文档正文:
————
在多设备上进行集成学习#
我们展示了如何在 MNIST 数据集上训练 CNN 集成模型,其中集成模型的大小等于可用设备的数量。简而言之,这种变化可以描述为
使用
jax.pmap()
使多个函数并行化,分割随机种子以获得不同的参数初始化,
在必要时复制输入并取消复制输出,
平均跨设备的概率以计算预测值。
在本操作指南中,我们省略了一些代码,例如导入、CNN 模块和指标计算,但可以在 MNIST 示例中找到。
并行函数#
我们首先创建 create_train_state()
的并行版本,它检索模型的初始参数。我们使用 jax.pmap()
来完成此操作。“pmapping” 一个函数的效果是它将使用 XLA 编译该函数(类似于 jax.jit()
),但在 XLA 设备(例如,GPU/TPU)上并行执行它。
def create_train_state(rng, learning_rate, momentum):
cnn = CNN()
params = cnn.init(rng, jnp.ones([1, 28, 28, 1]))['params']
tx = optax.sgd(learning_rate, momentum)
return train_state.TrainState.create(
apply_fn=cnn.apply, params=params, tx=tx)
@functools.partial(jax.pmap, static_broadcasted_argnums=(1, 2))
def create_train_state(rng, learning_rate, momentum):
cnn = CNN()
params = cnn.init(rng, jnp.ones([1, 28, 28, 1]))['params']
tx = optax.sgd(learning_rate, momentum)
return train_state.TrainState.create(
apply_fn=cnn.apply, params=params, tx=tx)
请注意,对于上面的单模型代码,我们使用 jax.jit()
来延迟初始化模型(有关更多详细信息,请参阅 Module.init 的文档)。对于集成情况,jax.pmap()
默认会映射提供的参数 rng
的第一个轴,因此我们应确保在稍后调用此函数时为每个设备提供不同的值。
还要注意我们如何指定 learning_rate
和 momentum
是静态参数,这意味着将使用这些参数的具体值,而不是抽象形状。这是必要的,因为提供的参数将是标量值。有关更多详细信息,请参阅 JIT 机制:追踪和静态变量。
接下来,我们只需对函数 apply_model()
和 update_model()
执行相同的操作。为了计算集成的预测,我们取各个概率的平均值。我们使用 jax.lax.pmean()
计算跨设备的平均值。这还要求我们为 jax.pmap()
和 jax.lax.pmean()
都指定 axis_name
。
@jax.jit
def apply_model(state, images, labels):
def loss_fn(params):
logits = CNN().apply({'params': params}, images)
one_hot = jax.nn.one_hot(labels, 10)
loss = optax.softmax_cross_entropy(logits=logits, labels=one_hot).mean()
return loss, logits
grad_fn = jax.value_and_grad(loss_fn, has_aux=True)
(loss, logits), grads = grad_fn(state.params)
accuracy = jnp.mean(jnp.argmax(logits, -1) == labels)
————
任务目标: 根据这篇关于多设备集成学习的文档,计算集成预测时用哪个函数求跨设备的平均值?

材料:
————
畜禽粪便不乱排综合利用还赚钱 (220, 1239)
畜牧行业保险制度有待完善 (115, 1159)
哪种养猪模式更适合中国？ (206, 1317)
————
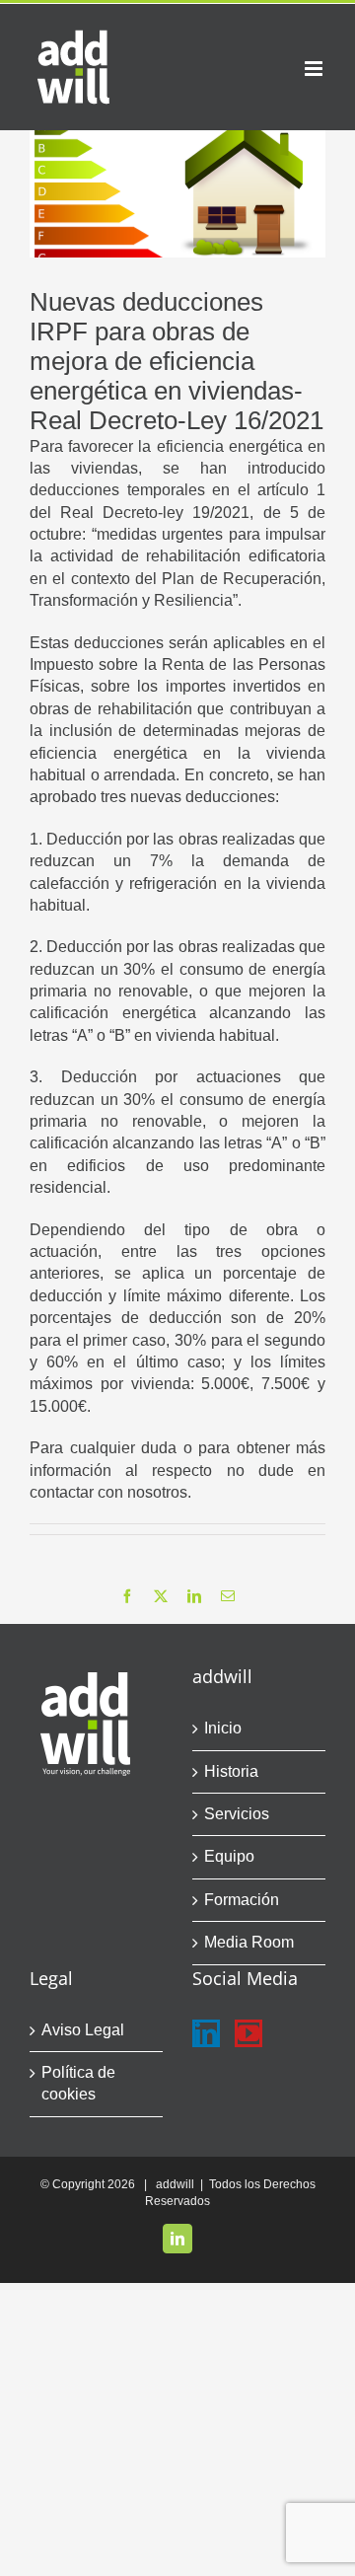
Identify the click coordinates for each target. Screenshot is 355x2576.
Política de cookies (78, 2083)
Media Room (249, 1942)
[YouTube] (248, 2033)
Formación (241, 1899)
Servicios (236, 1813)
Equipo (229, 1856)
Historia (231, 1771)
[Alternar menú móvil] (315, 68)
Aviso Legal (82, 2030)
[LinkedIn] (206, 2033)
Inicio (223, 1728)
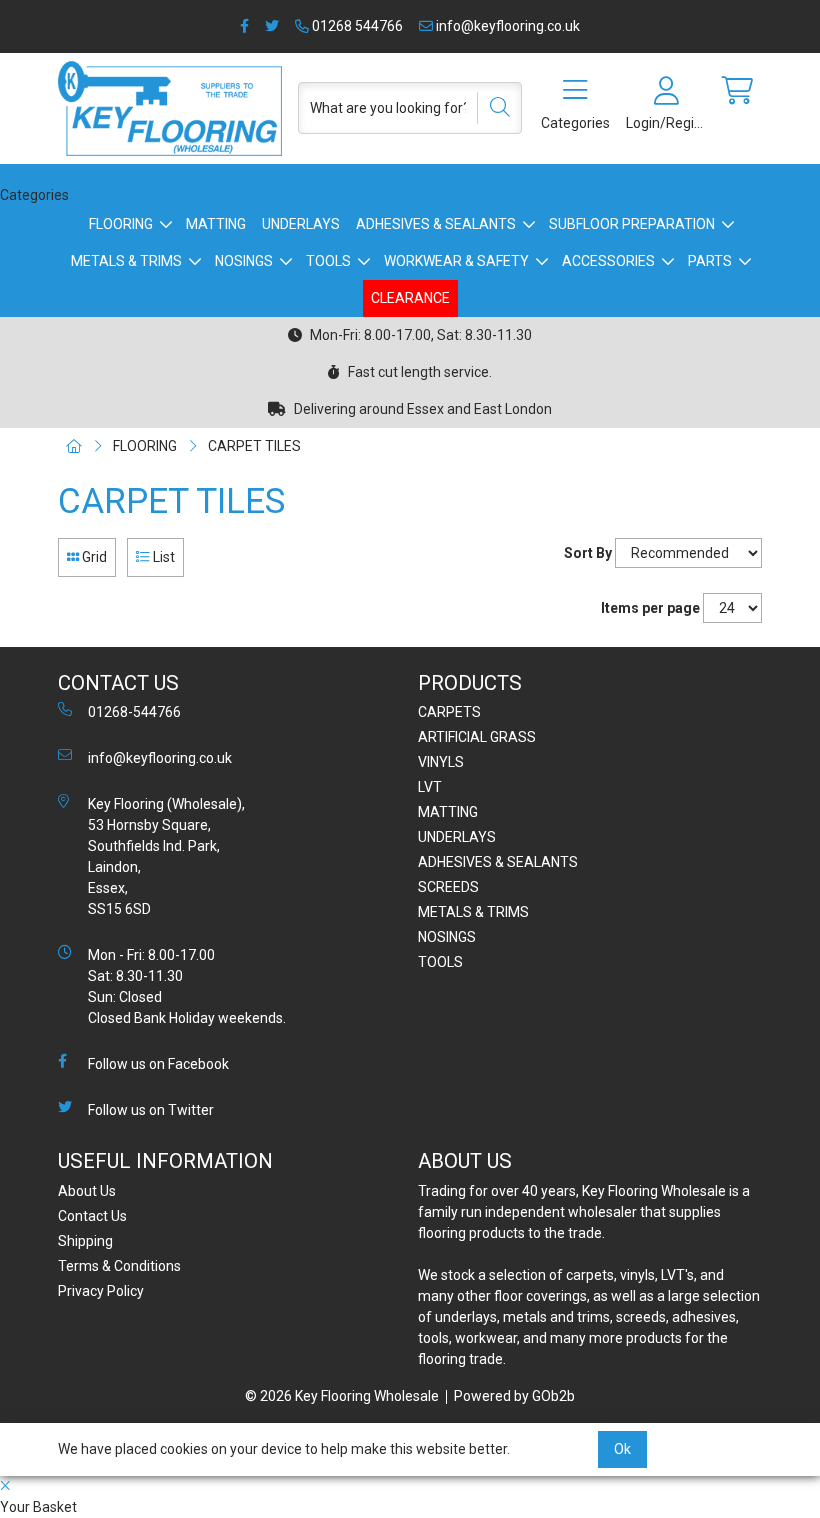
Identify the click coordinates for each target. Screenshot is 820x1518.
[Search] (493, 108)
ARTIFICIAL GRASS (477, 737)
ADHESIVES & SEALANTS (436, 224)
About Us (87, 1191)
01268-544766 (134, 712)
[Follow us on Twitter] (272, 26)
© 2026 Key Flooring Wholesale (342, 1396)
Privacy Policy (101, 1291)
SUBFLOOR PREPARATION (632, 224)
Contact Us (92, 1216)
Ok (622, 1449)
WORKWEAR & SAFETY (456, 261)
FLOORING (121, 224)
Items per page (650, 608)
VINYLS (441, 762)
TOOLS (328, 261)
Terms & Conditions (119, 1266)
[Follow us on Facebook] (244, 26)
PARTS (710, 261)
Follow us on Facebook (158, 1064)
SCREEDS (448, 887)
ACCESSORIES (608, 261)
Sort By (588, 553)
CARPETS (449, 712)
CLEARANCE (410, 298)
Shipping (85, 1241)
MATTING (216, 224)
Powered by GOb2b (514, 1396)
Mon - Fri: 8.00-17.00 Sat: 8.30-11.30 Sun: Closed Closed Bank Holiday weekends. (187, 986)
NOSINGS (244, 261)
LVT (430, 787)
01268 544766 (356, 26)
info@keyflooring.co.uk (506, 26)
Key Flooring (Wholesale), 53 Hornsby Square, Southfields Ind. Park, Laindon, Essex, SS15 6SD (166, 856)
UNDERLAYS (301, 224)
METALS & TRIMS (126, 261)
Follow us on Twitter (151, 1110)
————
书面解答: jax.lax.pmean()